Alendronate; cholecalciferol is administered orally.
 
Alendronate: Transient distribution into soft tissue is rapidly followed by redistribution to bone or urinary excretion. Alendronate is approximately 78% bound to protein in human plasma. There is no evidence that any metabolism takes place. Elimination from plasma is rapid, falling 95% within 6 hours of an IV dose. Approximately 50% of a single IV dose is excreted in the urine within 72 hours. Once alendronate is bound to bone, the half-life is more than 10 years.

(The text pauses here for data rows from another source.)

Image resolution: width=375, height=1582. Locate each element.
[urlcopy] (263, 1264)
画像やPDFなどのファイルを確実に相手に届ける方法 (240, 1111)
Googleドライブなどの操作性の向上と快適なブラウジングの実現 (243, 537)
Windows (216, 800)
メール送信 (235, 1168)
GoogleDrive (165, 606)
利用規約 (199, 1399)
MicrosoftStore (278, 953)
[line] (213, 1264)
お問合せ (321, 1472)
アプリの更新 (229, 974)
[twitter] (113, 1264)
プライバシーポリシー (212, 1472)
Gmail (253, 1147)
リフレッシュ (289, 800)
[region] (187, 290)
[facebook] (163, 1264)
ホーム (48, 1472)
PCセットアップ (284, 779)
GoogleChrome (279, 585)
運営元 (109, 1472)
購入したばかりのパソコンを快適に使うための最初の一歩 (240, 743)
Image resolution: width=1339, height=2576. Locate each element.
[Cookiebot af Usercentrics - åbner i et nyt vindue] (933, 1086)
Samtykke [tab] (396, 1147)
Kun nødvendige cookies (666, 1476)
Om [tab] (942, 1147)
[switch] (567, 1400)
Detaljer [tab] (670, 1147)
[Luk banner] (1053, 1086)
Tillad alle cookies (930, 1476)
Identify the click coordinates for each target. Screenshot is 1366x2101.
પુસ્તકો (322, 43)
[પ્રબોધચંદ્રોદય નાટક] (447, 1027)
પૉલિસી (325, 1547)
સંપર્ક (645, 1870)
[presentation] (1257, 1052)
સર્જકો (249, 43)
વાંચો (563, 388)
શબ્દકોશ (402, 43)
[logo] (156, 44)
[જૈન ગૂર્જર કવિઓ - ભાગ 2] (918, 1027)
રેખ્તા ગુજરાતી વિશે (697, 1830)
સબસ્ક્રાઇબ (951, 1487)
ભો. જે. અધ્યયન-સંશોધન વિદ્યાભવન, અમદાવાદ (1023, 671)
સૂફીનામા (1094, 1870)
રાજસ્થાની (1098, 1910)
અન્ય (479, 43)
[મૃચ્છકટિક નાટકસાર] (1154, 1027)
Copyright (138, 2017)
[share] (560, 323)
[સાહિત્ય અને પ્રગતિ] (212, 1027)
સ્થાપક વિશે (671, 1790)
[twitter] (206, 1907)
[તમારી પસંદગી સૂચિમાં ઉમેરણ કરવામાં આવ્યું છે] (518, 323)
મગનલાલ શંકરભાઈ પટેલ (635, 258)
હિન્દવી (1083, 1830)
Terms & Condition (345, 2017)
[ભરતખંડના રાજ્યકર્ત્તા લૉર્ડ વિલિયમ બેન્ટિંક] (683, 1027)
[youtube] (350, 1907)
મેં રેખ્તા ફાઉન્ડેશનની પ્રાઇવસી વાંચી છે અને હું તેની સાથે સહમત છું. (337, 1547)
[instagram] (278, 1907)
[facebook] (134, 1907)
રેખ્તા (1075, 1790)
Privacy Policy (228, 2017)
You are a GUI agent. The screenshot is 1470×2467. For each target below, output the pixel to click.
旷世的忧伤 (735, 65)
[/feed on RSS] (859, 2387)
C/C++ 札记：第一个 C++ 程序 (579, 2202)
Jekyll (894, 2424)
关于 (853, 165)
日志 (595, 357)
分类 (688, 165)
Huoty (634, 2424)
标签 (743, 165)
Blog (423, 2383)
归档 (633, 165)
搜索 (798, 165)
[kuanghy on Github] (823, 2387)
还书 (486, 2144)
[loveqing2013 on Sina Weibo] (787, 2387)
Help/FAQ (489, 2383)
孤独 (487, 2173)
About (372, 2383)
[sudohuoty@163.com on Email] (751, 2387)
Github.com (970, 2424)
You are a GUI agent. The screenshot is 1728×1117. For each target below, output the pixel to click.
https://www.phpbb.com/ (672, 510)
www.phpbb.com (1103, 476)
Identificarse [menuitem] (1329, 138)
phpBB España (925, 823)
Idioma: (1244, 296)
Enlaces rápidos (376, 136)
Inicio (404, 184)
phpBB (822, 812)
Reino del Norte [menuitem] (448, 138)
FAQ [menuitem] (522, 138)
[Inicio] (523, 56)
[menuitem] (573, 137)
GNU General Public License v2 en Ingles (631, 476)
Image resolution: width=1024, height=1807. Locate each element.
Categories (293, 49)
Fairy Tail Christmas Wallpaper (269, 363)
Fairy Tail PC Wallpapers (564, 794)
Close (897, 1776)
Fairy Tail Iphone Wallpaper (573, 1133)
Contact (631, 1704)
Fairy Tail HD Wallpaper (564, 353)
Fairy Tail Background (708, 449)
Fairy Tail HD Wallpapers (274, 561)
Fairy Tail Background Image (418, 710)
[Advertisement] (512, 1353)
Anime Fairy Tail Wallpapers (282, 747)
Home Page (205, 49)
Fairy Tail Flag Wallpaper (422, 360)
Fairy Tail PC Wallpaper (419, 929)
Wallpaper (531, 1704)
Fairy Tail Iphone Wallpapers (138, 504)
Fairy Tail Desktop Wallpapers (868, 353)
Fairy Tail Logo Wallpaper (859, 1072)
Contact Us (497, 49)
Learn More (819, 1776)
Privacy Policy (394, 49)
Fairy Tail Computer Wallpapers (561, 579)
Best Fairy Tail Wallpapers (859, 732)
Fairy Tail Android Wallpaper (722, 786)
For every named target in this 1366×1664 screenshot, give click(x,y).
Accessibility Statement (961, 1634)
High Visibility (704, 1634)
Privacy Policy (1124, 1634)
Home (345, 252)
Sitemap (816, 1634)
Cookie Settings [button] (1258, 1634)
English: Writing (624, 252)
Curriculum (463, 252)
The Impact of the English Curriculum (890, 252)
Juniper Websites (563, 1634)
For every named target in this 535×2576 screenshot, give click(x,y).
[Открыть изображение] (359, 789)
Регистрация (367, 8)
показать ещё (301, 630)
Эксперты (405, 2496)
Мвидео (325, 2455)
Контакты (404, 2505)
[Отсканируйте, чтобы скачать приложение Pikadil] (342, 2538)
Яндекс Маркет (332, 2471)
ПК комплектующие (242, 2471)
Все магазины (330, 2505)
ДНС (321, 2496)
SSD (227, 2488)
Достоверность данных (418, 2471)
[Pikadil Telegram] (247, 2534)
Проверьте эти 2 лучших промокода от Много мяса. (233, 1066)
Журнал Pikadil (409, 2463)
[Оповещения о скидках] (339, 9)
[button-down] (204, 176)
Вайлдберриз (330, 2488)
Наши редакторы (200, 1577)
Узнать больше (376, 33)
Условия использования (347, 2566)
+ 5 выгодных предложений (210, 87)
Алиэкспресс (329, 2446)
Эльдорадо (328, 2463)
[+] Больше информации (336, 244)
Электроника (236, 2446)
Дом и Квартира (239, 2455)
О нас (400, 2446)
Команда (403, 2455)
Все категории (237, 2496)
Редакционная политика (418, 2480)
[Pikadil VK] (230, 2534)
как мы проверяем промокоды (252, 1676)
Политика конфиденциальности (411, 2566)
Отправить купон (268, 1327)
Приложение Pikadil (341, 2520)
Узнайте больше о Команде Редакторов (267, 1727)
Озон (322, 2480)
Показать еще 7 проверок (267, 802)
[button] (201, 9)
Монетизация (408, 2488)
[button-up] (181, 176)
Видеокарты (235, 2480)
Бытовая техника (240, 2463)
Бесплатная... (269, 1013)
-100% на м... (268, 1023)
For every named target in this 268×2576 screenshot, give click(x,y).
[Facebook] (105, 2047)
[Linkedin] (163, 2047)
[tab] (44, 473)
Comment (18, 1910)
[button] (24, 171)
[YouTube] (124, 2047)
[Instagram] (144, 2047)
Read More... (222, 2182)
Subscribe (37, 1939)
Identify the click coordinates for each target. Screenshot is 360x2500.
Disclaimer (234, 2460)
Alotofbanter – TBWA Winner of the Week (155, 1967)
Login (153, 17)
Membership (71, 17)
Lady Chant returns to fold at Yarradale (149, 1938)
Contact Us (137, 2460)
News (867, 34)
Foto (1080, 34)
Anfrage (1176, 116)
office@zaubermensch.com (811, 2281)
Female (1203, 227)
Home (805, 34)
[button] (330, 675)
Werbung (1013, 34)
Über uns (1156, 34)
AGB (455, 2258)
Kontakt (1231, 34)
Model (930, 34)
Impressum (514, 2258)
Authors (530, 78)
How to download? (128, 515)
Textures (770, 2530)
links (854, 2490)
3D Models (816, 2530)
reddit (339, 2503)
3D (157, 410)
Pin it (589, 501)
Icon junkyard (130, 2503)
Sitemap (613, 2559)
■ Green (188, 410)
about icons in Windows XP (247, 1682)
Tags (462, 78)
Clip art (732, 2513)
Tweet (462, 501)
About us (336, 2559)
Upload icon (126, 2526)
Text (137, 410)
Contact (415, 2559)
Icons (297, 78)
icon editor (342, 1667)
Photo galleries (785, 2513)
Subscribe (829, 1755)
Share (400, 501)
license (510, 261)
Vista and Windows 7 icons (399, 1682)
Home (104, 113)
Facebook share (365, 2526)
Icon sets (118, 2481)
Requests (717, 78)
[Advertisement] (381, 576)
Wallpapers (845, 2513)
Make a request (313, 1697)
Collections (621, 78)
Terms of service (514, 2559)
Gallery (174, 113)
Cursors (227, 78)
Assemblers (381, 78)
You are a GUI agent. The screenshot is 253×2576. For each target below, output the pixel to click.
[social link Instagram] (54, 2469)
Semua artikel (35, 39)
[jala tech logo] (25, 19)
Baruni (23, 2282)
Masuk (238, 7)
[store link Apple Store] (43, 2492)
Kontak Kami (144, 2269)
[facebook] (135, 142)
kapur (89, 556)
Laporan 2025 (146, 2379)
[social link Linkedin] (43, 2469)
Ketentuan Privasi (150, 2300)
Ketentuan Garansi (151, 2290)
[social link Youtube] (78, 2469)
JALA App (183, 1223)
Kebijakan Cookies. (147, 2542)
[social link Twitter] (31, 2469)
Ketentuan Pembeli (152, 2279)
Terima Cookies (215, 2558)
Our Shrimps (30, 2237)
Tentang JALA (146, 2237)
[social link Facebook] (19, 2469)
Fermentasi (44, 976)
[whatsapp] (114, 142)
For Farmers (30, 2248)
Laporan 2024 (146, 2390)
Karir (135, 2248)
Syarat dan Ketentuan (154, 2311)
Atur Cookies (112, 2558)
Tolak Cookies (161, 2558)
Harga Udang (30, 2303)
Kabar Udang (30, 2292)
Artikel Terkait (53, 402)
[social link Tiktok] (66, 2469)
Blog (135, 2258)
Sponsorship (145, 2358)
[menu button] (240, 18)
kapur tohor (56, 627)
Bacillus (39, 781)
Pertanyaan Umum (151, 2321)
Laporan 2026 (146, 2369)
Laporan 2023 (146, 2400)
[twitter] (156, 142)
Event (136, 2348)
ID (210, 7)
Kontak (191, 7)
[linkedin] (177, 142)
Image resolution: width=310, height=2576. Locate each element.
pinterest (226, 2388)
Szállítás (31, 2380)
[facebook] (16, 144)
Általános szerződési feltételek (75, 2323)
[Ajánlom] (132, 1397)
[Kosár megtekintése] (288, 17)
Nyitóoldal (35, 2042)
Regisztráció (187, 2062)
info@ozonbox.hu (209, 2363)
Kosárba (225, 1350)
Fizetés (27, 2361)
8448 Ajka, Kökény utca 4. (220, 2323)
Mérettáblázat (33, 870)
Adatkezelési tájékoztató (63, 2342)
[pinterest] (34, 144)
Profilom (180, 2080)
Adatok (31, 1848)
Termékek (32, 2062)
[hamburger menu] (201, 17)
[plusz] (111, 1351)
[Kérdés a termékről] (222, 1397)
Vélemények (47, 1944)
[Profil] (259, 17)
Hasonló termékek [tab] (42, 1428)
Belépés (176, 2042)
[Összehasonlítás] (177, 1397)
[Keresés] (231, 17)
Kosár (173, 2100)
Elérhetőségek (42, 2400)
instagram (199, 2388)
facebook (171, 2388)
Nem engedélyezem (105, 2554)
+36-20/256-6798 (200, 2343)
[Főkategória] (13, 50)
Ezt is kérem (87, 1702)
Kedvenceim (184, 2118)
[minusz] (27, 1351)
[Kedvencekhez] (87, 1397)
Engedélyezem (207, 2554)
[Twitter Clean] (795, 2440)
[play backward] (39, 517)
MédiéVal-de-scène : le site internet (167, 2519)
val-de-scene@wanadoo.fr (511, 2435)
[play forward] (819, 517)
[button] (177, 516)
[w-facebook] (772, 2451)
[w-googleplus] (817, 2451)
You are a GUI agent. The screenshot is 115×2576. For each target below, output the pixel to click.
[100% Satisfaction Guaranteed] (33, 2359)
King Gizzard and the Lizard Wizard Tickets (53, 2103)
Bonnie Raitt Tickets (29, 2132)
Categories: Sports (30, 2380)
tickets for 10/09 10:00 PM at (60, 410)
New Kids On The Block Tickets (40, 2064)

Inhibition of bone resorption diminishes after completion of treatment, suggesting that not all the alendronate sequestered in bone is biologically active.[24426] Estimations suggest that the amount of alendronate released from the skeleton daily after 10 years of daily dosing with 10 mg of alendronate is 25% of that absorbed from the GI tract. Bone resorption in individual remodeling units normally continues for approximately 2 weeks. Due to the long half-life of alendronate in the bone, weekly administration of alendronate should inhibit bone resorption and provide benefits on bone mass and strength to a similar extent as daily administration.[26290]
 
Cholecalciferol: Cholecalciferol enters the blood as part of chylomicrons. Vitamin D3 is rapidly and primarily distributed to the liver. Some vitamin D3 is stored in adipose tissue. In the liver, vitamin D3 is metabolized to 25-hydroxyvitamin D3, which is the major storage form. Circulating vitamin D3 is bound to vitamin D-binding protein. Vitamin D3 is hydroxylated by the liver to 25-hydroxyvitamin D3. In the kidney, 25-hydroxyvitamin D3 is further converted to 1,25-dihydroxyvitamin D3. Glucuronidation and further hydroxylation occur before elimination. The mean urinary excretion of radioactivity 48 hours after radioactive vitamin D3 administration was 2.4% of the dose. The mean fecal excretion was 4.9% of the dose. The mean half-life of vitamin D3 in the serum after a single oral dose of 70 mcg (2,800 International Units) is approximately 14 hours.